● **SHORT PROBLEM**
Return each line of the listing below that contains the string "width". Case counts.
◇ ◇ ◇
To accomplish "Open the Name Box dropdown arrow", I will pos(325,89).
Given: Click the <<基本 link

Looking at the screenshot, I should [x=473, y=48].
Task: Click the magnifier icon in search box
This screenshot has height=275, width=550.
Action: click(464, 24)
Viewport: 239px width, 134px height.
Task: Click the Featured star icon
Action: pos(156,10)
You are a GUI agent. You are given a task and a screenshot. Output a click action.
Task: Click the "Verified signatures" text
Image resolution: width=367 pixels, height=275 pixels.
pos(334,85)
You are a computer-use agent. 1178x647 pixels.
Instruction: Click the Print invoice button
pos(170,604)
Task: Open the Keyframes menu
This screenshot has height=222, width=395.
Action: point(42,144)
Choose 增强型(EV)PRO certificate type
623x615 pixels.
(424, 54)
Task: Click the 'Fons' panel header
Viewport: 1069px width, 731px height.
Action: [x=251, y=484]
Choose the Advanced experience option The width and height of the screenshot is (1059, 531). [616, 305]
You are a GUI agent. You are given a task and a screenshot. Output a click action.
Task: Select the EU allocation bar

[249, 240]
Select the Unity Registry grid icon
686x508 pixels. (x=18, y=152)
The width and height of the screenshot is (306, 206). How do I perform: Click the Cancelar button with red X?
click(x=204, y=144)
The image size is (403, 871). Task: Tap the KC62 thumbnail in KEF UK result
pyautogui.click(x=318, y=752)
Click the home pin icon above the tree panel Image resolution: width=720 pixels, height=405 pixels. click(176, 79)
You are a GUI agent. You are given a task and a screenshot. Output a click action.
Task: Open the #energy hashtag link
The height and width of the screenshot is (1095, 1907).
◇ ◇ ◇
● **ANSWER**
This screenshot has height=275, width=550.
Viewport: 239px width, 134px height.
Image resolution: width=367 pixels, height=275 pixels.
This screenshot has height=222, width=395.
Viewport: 1069px width, 731px height.
Choose the Advanced experience option The width and height of the screenshot is (1059, 531). [616, 305]
The width and height of the screenshot is (306, 206). How do I perform: Click the Cancelar button with red X?
Click the home pin icon above the tree panel Image resolution: width=720 pixels, height=405 pixels. click(176, 79)
The height and width of the screenshot is (1095, 1907).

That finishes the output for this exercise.